Over the years, there have been many appeals to amend the law to allow the refusal of information that is irrelevant to an applicant. However, refusal of information is not the answer. Proactive disclosure can prove to be a highly positive step. The RTI Act in itself has its basis on the principle of ‘Maximum Disclosure’ and ‘Minimum Exceptions’, i.e. revealing almost all information and making an exception in cases where the information is absolutely necessary to be kept confidential. While government offices are flooded with frivolous applications, the way to deal with this is to make information available to the public domain voluntarily. Rather than cursing the exposure of the RTI Act, public officials should treat it as an allowance of expression of opinions and a shield against claims of manipulation. 

RTI is continuously proving to be an effective tool for tackling corruption. Achievements of those like the civil society organisation ‘Parivartan’ in Delhi, wherein they collected information about the flow of public funds is the best illustration of how information can be used to hold the government accountable. However, it is evident that more work needs to be done. In a report by Transparency International, If India was to reduce corruption to the level of Scandinavian countries, there would be a 12% increase in investment and a 1.5% per annum growth rate in the GDP. 


Landmark Judgments

Medical Council of India Case


In Dr. Ketan Desai v The State (2010), a petition was filed against Ketan Desai, Medical Council of India President, for large scale bungling in medical admissions of medical colleges in Pune, Ghaziabad, and Punjab as well as granting them recognition. Details of an income tax raid were presented in the petition, wherein it showed the existence of an unexplained receipt of 6.5 million rupees through bank drafts in wife’s, daughter’s name. 

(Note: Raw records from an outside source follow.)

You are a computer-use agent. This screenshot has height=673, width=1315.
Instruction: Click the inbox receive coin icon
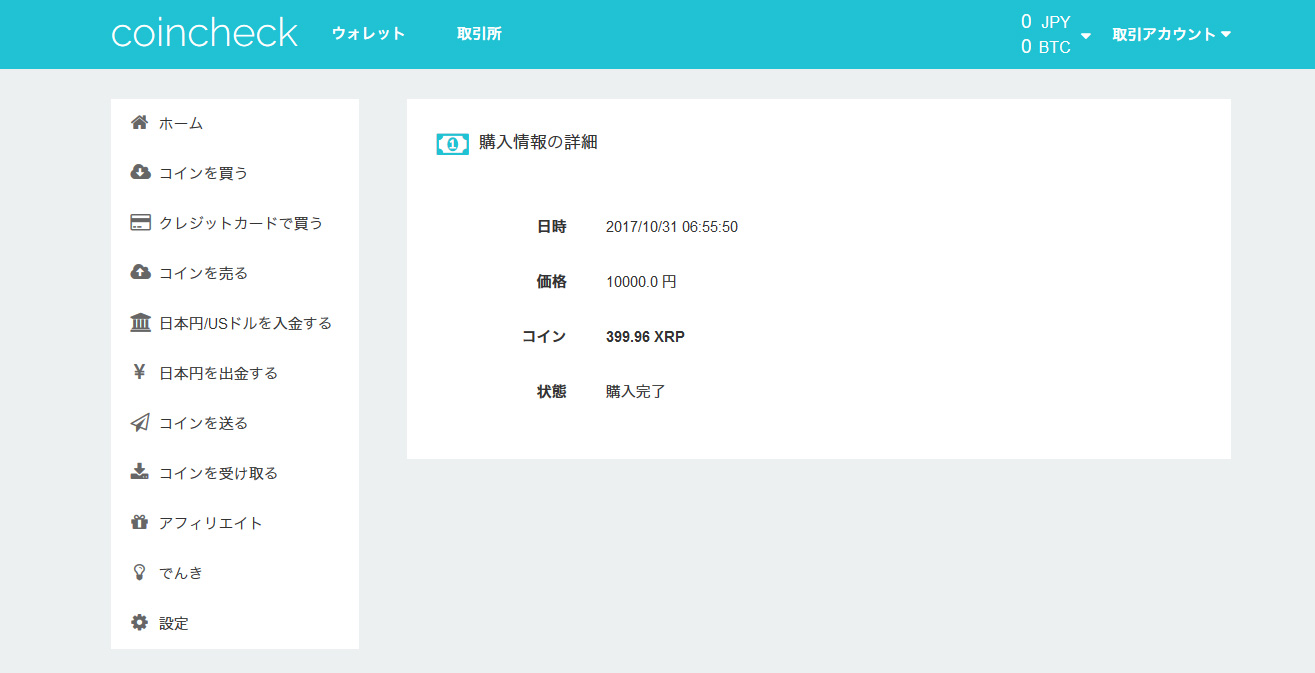(x=140, y=473)

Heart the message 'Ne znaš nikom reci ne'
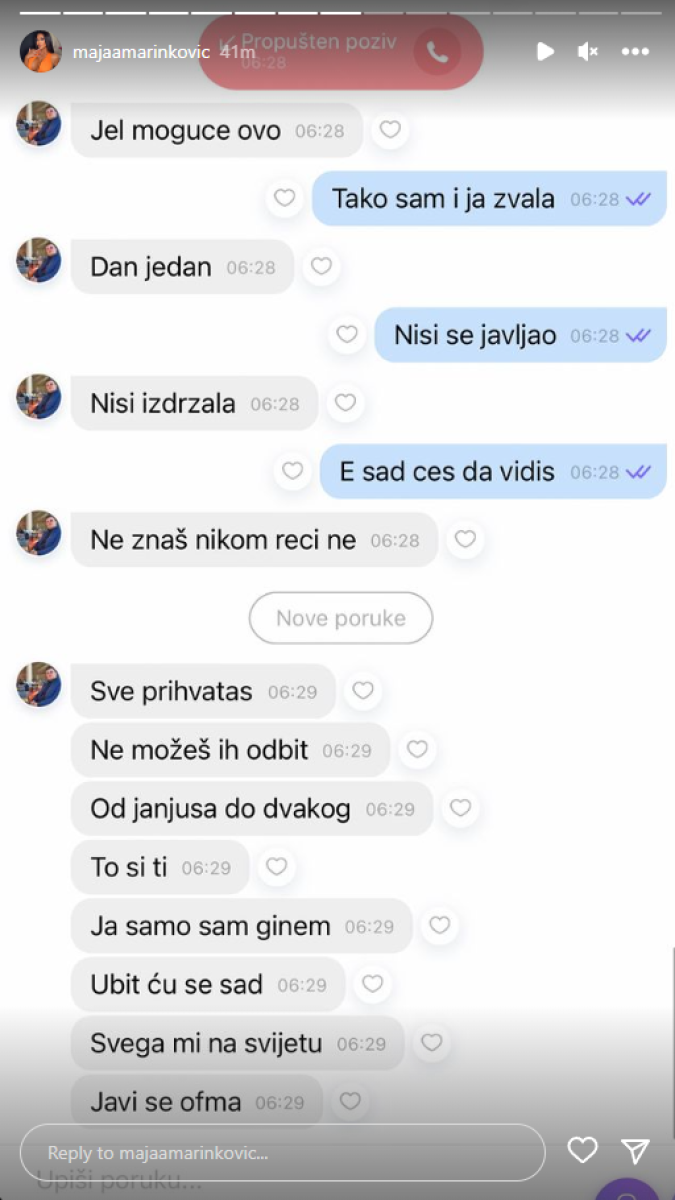465,540

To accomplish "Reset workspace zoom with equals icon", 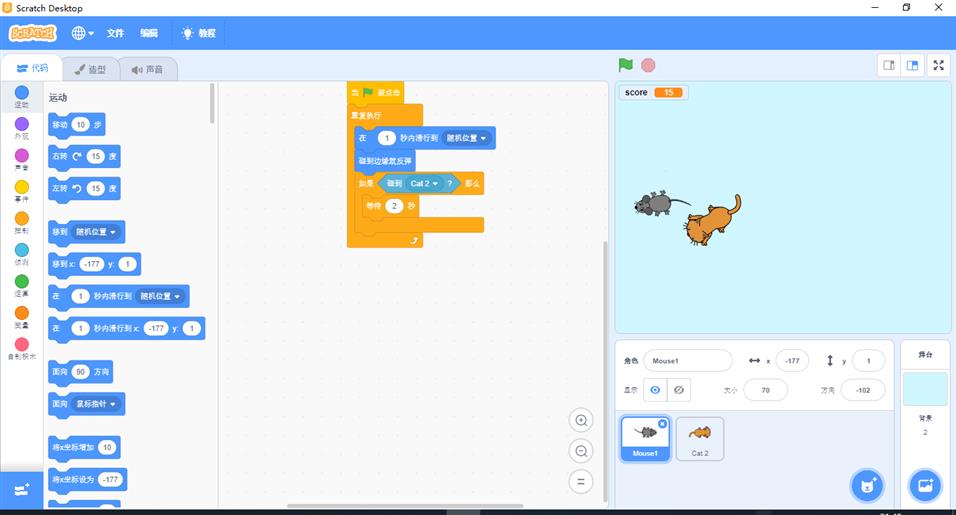I will click(581, 481).
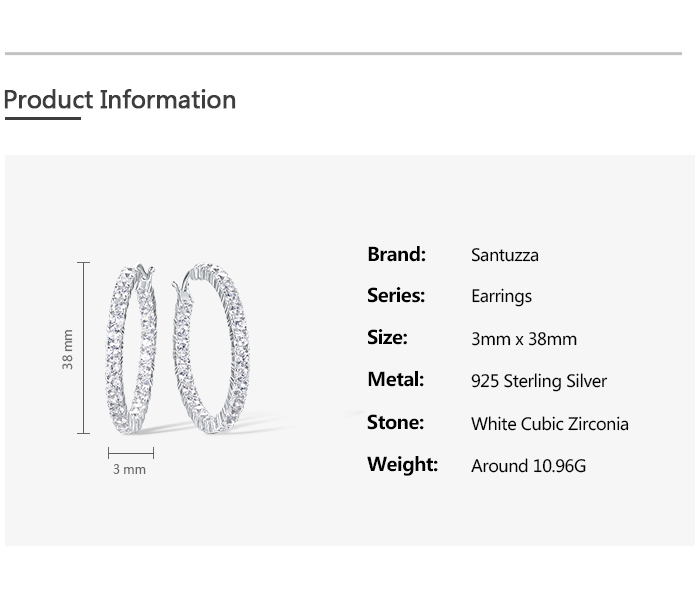Click the horizontal width measurement bracket
Screen dimensions: 700x596
(130, 453)

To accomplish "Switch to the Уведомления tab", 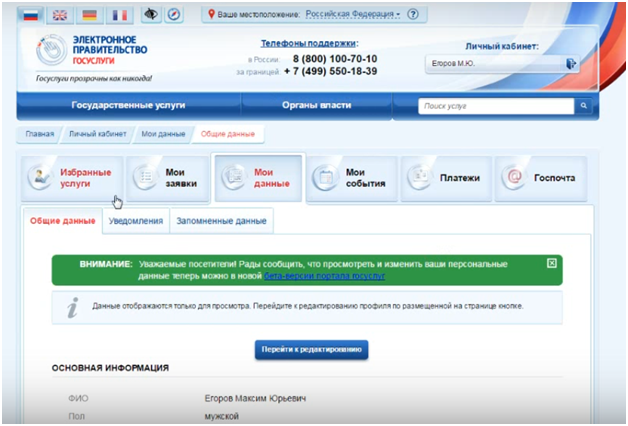I will coord(135,220).
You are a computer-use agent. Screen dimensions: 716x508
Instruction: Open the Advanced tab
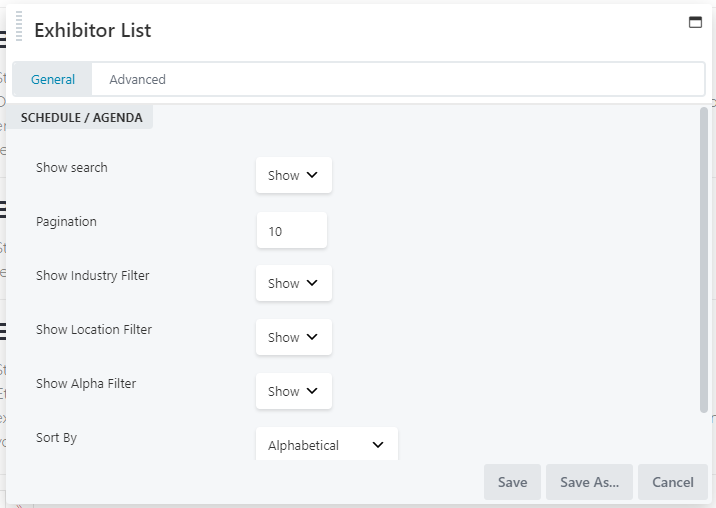[137, 80]
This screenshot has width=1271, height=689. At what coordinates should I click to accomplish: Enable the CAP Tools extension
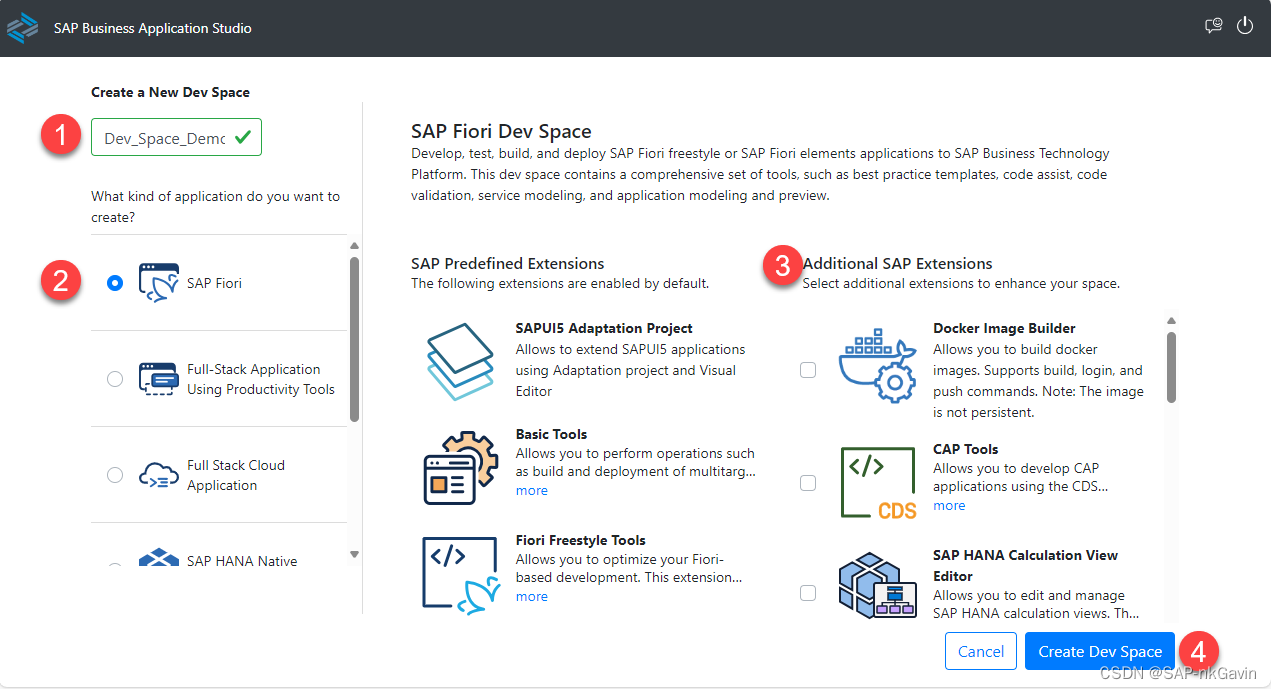(x=807, y=482)
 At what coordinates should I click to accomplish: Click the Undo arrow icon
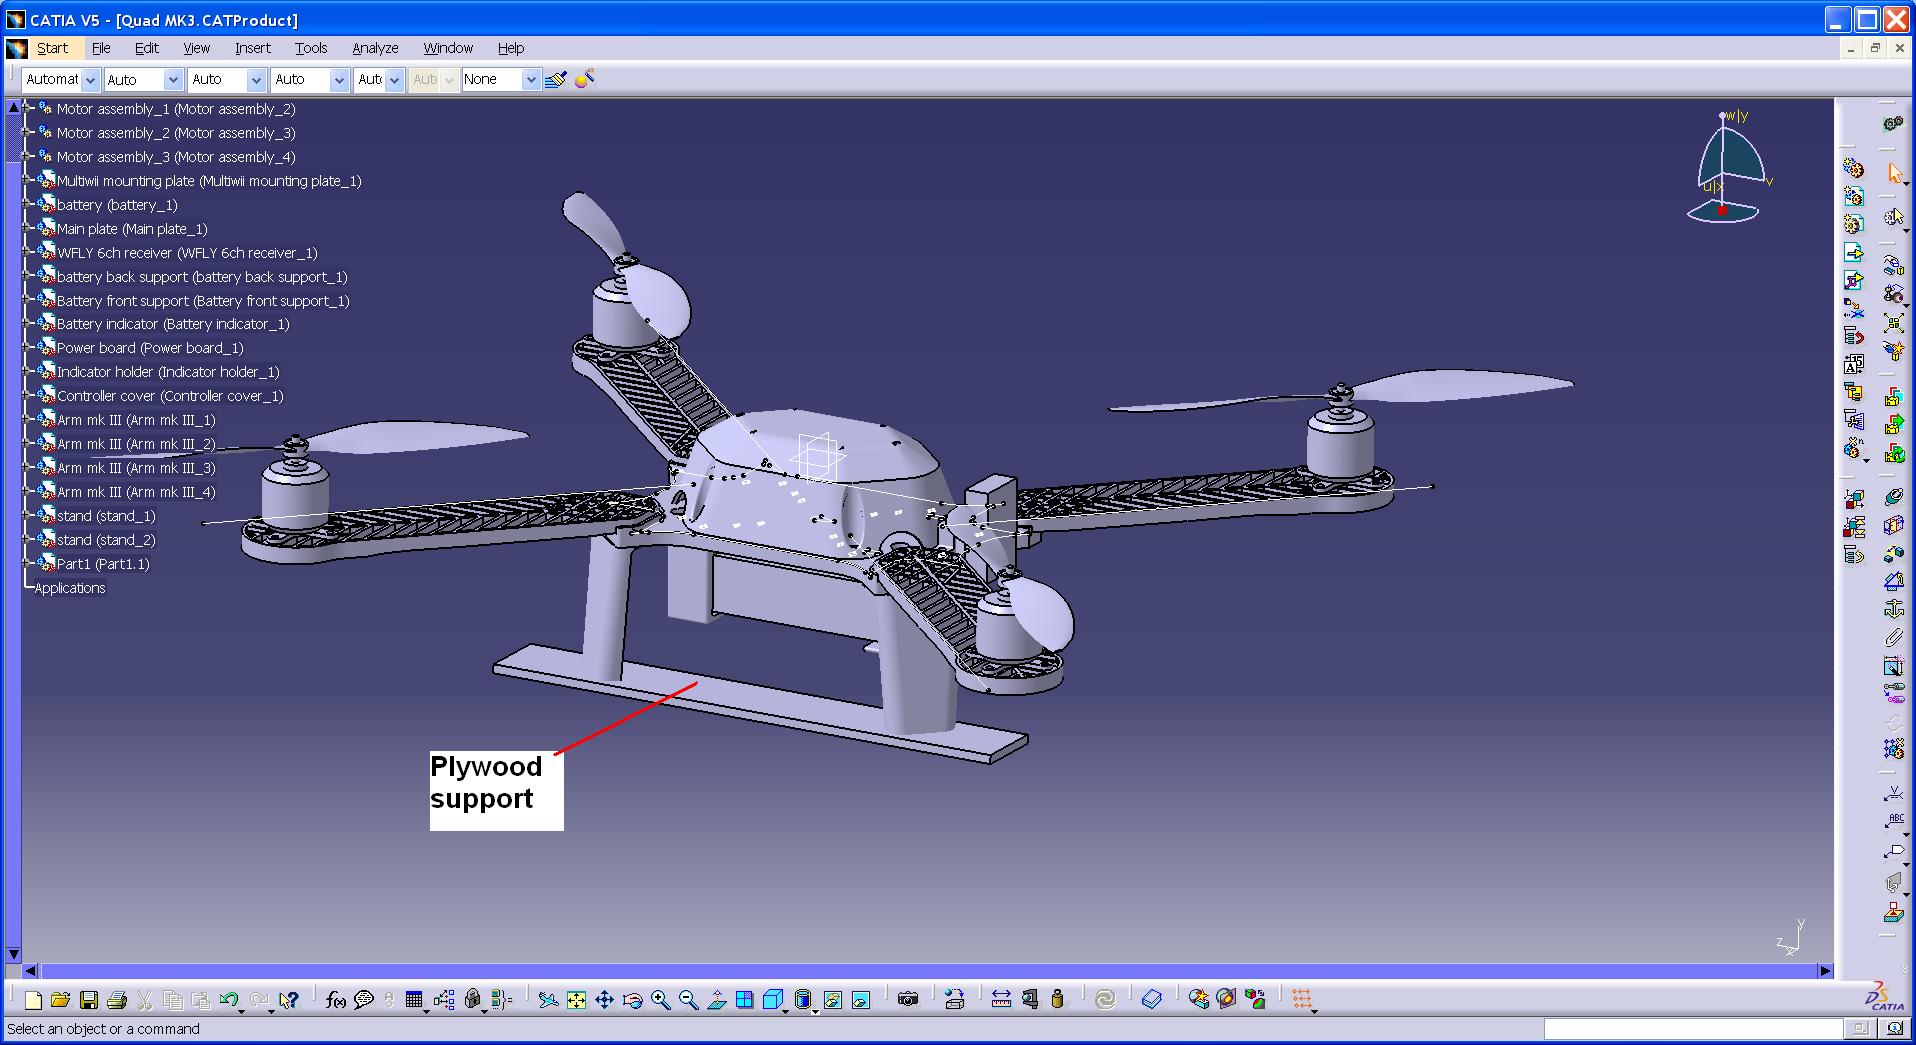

Since, the objective of the Medical Council is to maintain uniform standards of the Council and recognise/de-recognise medical colleges on the basis of such standards, Desai’s actions came directly under the ambit of a public servant. It was ruled that Ketan Desai had taken advantage of his position and misused such power as president. He was removed from the position as well as the office and also penalised with fine and custody. Through such incidents, the public is defrauded while public servants benefit themselves. 

Commonwealth Games Case


In Suresh Kalmadi v The CBI (2012), Chief of the Organising Committee of the CWG, had acquired the government a massive loss due awarding the TSR contract to an expensive firm. Facts revealed that it was a conspiracy to award an expensive contract on purpose even though there was a much cheaper option. A total loss of about Rs 95 Crore was calculated due the difference of costs between Swiss Timing and MSL Spain. After his arrest, Kalmadi had filed an appeal in the Supreme Court which is still ongoing.


Owing to the malpractices of such public servants, the government had to bear the burden of costs at a rate 1000% higher than what it would’ve originally cost. The taxpayers have been defrauded and will have to pay the price for lack of accountability. The Court must ensure that such offenders pay for their actions. 


The task of the government does not come to an end after creating institutions, laws and measures, it’s when the real job of making sure these laws are effective starts. Indian Judiciary has been proactive in the area of public administration and the evolution of this doctrine. However, if corruption is not tackled with, proper accountability for execution of roles becomes a long lost dream. 

By passing legislation such The RTI Act (2005), the government has illustrated its intention to establish good governance, however, a lot still needs to be done to ensure effective application of this act and that comes with public officials taking a step forward to ensure the rightful usage of taxpayers money and transparency of government. Small steps such as implementation of performance appraisal mechanisms for honest officials can go a long way to incentivize other officials to follow suit.